Kesimpulan: Sekolah Berasrama Berkarakter Harus Menjadi Normal Baru, Bukan Pengecualian
Peluncuran empat Sekolah Rakyat Terintegrasi yang menjangkau 1.508 siswa keluarga prasejahtera di Sulawesi Selatan adalah langkah berani menggeser arah kebijakan pendidikan: dari sekadar memperbanyak sekolah menjadi membangun ekosistem pendidikan berkarakter yang berasrama, terpadu, dan pro-penduduk miskin ekstrem. Di tingkat nasional, konsep Sekolah Nasional Terintegrasi memperkuat sinyal bahwa negara mulai mengakui pendidikan karakter sebagai inti daya saing bangsa. Namun, model terintegrasi yang menggabungkan pembelajaran akademik dengan pembentukan karakter akan sukses hanya jika konsistensi dijaga.
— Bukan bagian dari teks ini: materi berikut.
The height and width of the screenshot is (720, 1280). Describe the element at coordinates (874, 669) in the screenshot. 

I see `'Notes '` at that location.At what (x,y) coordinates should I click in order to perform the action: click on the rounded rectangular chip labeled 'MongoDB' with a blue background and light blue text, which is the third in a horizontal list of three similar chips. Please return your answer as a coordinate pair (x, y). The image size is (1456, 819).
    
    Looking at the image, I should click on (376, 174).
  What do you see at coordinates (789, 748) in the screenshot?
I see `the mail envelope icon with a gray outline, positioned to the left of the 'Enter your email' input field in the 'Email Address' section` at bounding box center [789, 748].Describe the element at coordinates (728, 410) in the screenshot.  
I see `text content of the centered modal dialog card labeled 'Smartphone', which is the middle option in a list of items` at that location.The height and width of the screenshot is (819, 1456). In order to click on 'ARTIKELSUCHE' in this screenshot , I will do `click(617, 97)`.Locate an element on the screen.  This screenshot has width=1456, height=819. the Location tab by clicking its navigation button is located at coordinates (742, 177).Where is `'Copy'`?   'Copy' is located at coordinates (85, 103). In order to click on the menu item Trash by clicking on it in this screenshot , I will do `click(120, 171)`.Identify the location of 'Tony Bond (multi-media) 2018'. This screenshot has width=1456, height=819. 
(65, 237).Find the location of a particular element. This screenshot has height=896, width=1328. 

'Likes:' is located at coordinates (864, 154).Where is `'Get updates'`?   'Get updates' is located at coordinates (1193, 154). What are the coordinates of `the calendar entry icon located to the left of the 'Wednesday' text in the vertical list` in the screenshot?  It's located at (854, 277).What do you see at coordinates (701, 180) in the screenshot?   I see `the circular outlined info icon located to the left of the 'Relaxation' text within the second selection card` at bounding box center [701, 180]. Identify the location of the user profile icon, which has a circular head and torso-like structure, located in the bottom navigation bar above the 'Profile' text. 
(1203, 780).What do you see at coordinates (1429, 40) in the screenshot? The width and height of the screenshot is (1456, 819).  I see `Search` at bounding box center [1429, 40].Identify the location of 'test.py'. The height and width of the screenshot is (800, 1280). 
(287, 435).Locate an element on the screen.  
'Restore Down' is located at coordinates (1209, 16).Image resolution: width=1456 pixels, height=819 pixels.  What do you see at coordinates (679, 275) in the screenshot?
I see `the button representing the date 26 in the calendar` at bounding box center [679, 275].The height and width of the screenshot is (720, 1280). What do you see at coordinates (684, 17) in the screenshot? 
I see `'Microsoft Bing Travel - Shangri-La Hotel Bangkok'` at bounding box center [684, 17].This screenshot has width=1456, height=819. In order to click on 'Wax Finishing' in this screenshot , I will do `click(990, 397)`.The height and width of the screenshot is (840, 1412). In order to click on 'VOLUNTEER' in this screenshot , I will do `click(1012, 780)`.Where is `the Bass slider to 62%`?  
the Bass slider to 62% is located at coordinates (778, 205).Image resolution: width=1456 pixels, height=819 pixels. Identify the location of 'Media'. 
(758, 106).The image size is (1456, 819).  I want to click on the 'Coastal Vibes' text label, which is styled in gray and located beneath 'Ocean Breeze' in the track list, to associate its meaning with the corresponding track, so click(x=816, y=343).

Dukungan penuh Komisi X DPR penting, tetapi lebih penting lagi adalah keberanian untuk mengevaluasi dan memperbaiki desain kebijakan saat data menunjukkan kesenjangan antara ambisi dan realitas. Sekolah berasrama berkarakter seharusnya tidak menjadi proyek percontohan abadi, melainkan normal baru bagi akses pendidikan Sulawesi dan wilayah lain dengan kantong kemiskinan. Jika negara mampu memastikan bahwa setiap siswa dari keluarga prasejahtera yang masuk SRT dan SNT keluar sebagai lulusan berkarakter dengan peluang ekonomi yang nyata, maka program sekolah nasional ini layak disebut sebagai salah satu terobosan paling penting dalam sejarah kebijakan sosial. Jika tidak, kita berisiko mengulang kesalahan lama: membangun gedung megah tanpa mengubah nasib anak-anak di dalamnya.